When the first news of the outbreak of a new coronavirus that caused pneumonia in Wuhan appeared in January 2020, it was unclear what effect the virus would have on the population and economy of the world. Despite the repeated advice of health organizations, the containment measures came too late in many places. As cases and associated deaths crept up in different countries, the global concern changed to anxiety. This anxiety hovered between the uncertainty of bland denials and of grim predictions.

Once an outbreak starts, it is important to quantify how a disease is spreading, how it is affecting the population, and how different public health measures will have an impact on its effects. Epidemiology is the study of how a disease is distributed in a population, and of the different factors that determine this distribution. These studies can help to quantify the main population factors that led to the introduction and spread of an infectious disease in the population and the conditions that are associated with the severity of the disease. Epidemiology can also be used to assess the current extent of the disease and the effectiveness of different interventions, including different therapies and public health measures. Finally, it can also help to make predictions on likely future scenarios, given the current assessment of the situation and the different measures taken.

At the end of December 2019, an outbreak of pneumonia cases of unknown origin was reported in Wuhan, Hubei province, China. The patients presented with high fever and had difficulty breathing. Some, but not all, of these cases were in people who visited the Huanan Seafood Wholesale Market, where, in addition to seafood, a variety of live animals were also sold. Other infections occurred in people staying at a nearby hotel on December 23–27. All tests carried out by the Chinese Center for Disease Control and Prevention for known viruses and bacteria were negative, indicating the presence of a previously unreported agent. A new virus was isolated and its genome sequenced, revealing a similarity with SARS-like coronaviruses found in bats. Although very similar to the virus causing severe acute respiratory syndrome (SARS) in 2003, it was different enough to be considered a new human-infecting coronavirus. Clusters of infected families, together with transmission in medical settings, indicated that the virus had the ability to undergo human-to-human transmission. A month later, by the beginning of February 2020, the virus was found in several countries across the globe, and on March 11, 2020, the World Health Organization (WHO) declared it a global pandemic. The disease caused by the new coronavirus was called coronavirus disease 19, or COVID-19.

The virus infecting humans that is closest to SARS-CoV-2 is SARS-CoV, the agent that caused the SARS outbreak in 2002 and 2003. These two viruses are very similar in their genomes, in their way of entering cells, and in some of their clinical characteristics. Since 2003, we have learned many things from the virus that caused SARS. We have learned how the virus enters cells, how it replicates, and how it interacts with the immune system. We have learned some of the main factors that contribute to the worsening of the disease. Animal models have been established, and therapies have been developed and proposed. This acquired knowledge can accelerate the discovery of potential treatments for COVID-19.

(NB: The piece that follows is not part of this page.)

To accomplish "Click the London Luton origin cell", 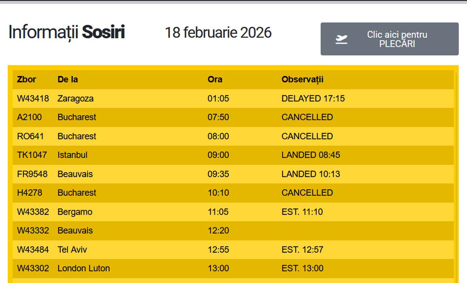I will tap(83, 268).

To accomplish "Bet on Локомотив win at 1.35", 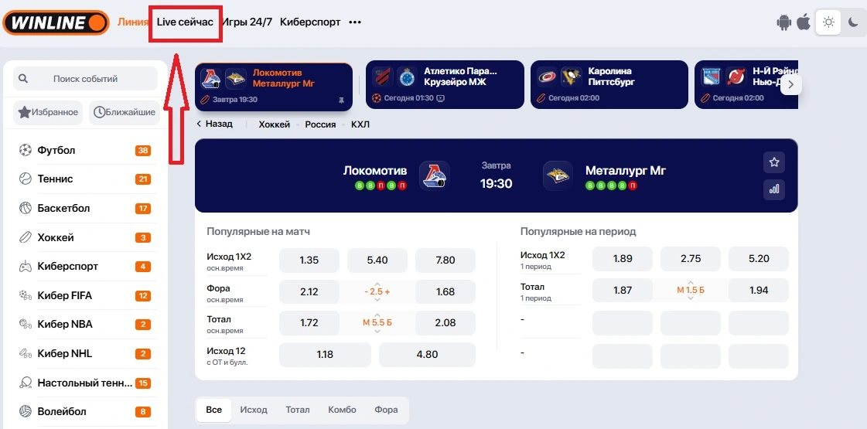I will (x=309, y=260).
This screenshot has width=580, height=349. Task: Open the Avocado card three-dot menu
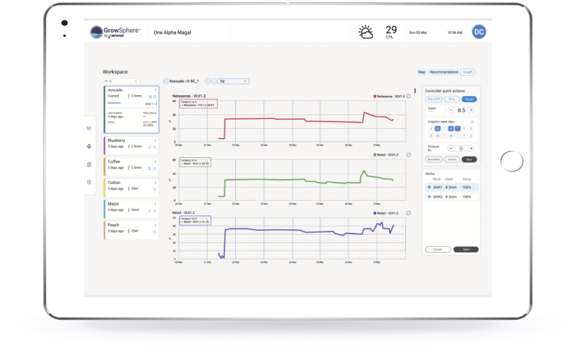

Theodosius Dobzhansky’s essay, “Nothing in Biology Makes Sense Except in the Light of Evolution,” reflects on how evolution gives a powerful perspective to biological phenomena, able to integrate disparate pieces of information into coherent narratives. Biology can be messy, with many organisms, cell types, parts, and data. The recent revolution in genomic technology has generated a deluge of data that, correctly interpreted, can illuminate the relationship between and the ancestry of different organisms, the mechanisms that give rise to variability, and how this variability enables organisms to adapt to new environments.